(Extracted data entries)
- - -

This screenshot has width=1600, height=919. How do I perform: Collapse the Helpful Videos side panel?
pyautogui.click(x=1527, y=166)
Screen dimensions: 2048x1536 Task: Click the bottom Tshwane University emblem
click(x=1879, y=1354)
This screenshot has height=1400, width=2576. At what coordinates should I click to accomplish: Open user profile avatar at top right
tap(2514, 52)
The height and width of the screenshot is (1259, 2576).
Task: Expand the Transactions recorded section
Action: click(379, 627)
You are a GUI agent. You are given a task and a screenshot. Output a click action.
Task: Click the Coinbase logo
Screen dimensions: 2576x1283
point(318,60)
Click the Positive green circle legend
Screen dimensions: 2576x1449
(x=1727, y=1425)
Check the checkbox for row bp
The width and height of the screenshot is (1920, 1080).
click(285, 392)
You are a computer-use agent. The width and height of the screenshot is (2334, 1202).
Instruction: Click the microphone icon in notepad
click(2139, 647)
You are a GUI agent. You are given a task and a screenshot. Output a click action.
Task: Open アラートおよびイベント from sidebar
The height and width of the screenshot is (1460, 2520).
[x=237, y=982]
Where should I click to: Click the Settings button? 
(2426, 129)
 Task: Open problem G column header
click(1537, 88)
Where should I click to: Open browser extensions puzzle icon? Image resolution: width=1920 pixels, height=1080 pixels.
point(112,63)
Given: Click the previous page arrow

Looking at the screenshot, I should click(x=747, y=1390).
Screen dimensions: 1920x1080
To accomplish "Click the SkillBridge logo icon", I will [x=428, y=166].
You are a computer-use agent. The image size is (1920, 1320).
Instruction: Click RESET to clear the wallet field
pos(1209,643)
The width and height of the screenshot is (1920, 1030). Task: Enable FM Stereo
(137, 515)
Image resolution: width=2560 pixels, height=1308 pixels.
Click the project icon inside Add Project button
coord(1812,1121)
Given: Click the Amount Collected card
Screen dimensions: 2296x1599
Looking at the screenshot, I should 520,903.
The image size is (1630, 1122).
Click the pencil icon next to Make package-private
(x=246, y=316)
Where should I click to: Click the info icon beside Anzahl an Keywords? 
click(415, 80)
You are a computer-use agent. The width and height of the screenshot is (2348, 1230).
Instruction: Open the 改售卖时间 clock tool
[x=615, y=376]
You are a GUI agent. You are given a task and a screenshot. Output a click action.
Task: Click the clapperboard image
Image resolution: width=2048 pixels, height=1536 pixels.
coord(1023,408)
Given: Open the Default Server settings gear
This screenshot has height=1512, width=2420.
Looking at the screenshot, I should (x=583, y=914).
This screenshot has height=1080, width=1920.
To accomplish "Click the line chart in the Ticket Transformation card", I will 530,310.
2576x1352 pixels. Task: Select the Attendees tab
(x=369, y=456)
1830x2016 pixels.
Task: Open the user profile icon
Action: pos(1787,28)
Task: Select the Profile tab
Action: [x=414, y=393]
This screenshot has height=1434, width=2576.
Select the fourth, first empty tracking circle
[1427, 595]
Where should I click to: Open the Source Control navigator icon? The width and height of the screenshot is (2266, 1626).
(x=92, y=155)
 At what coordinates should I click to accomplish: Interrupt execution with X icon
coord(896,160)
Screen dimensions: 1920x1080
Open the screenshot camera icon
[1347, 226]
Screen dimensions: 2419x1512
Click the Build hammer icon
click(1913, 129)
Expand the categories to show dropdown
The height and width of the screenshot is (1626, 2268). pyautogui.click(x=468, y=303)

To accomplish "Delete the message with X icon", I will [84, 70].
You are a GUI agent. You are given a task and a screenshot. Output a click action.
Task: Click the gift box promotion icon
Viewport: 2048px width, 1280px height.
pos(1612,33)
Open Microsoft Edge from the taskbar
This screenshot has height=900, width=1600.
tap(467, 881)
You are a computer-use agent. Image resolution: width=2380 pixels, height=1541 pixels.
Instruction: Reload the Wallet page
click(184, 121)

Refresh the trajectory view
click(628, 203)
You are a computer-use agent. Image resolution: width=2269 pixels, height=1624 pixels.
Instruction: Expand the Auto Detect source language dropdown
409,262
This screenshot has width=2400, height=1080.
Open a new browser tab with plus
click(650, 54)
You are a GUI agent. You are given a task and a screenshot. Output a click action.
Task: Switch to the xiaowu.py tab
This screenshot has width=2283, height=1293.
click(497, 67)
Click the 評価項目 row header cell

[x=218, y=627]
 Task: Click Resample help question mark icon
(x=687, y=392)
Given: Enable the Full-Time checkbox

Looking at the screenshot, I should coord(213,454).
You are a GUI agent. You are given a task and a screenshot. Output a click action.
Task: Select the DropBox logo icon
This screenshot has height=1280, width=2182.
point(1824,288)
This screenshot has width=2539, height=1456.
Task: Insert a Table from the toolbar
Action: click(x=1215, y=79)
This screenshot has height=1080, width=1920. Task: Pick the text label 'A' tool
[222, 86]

- - -

Only lines that contain the string "logo" count; pick each one out of the records and copy it.

Task: Click the Coinbase logo
To accomplish "Click the SkillBridge logo icon", I will [x=428, y=166].
Task: Select the DropBox logo icon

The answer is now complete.